» **COMPITI DA SVOLGERE**:
A - Ricopia una parte del testo sull'amnistia in Birmania: comincia dalle parole "Il governo non" e fermati dopo "confronti della Birmania.".
B - Scrivi il seguito del testo sull'amnistia in Birmania, a partire dalla sua ultima frase.

» **ESTRATTO DEL TESTO**:
━━━━

Amnistia in Birmania, il regime perdona ma non convince


  • Livio Rotondo

In coincidenza del viaggio negli Usa della leader dell’ opposizione birmana e premio nobel per la pace, Aung San Suu Kyi, e a pochi giorni dall’incontro su suolo americano del nuovo Presidente Birmano, Thein Sein, con i vertici di Stato Usa, previsto per il 24 settembre, la tv di Stato del Myanmar ha diffuso la notizia di una nuova amnistia prevista per 500 persone imprigionate nelle carceri del Mynmar, tra cui 80 condannati per reati di opinione.

 

Il governo non ha però voluto rendere pubblici i nomi delle persone liberate. Nonostante la 'generosità' del decreto, da attenti osservatori internazionali viene consigliata prudenza nel decodificare un atteggiamento che avrebbe l’unico vero scopo di ammorbidire l’America nei confronti della Birmania.

 

Il paese, che viene da decenni di dittatura militare, nonostante abbia da poco avviato un timido processo di democratizzazione a partire dalla liberazione e dall'insediamento in Parlamento di San Suu Kyi, sarebbe ancora troppo legato ad una logica corrotta di gestione della cosa pubblica; l’apertura, quindi, del paese asiatico nei confronti dall’occidente avviata dal neo- Presidente Thein Sein (denominato per questo il nuovo Gorbaciov birmano) viene guardata dagli analisti con sospetto.

━━━━

» **MATERIALE FORNITO**:
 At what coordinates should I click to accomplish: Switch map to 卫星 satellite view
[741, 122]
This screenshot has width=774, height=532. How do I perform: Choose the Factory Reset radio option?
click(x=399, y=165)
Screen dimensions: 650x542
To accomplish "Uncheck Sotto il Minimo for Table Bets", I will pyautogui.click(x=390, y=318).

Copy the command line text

━━━━

» **RISULTATI ATTESI**:
A -
Il governo non ha però voluto rendere pubblici i nomi delle persone liberate. Nonostante la 'generosità' del decreto, da attenti osservatori internazionali viene consigliata prudenza nel decodificare un atteggiamento che avrebbe l’unico vero scopo di ammorbidire l’America nei confronti della Birmania.

B -
 

D’altro canto il tour di San Suu Kyi negli Stati Uniti, prima a Washinton dove “la Signora” incontrerà il Presidente Obama e riceverà la massima onorificenza civile americana, la medaglia d’oro del Congresso (assegnata già nel 2008, ma che potrà essere ritirata fisicamente solo in questi giorni), poi a New York e infine a San Francisco nei quartieri dove vive da decenni una comunità birmana, potrà realmente permettere alla leader dell’opposizione di parlare davanti al mondo, apertamente, delle difficili condizioni in cui versa la popolazione birmana.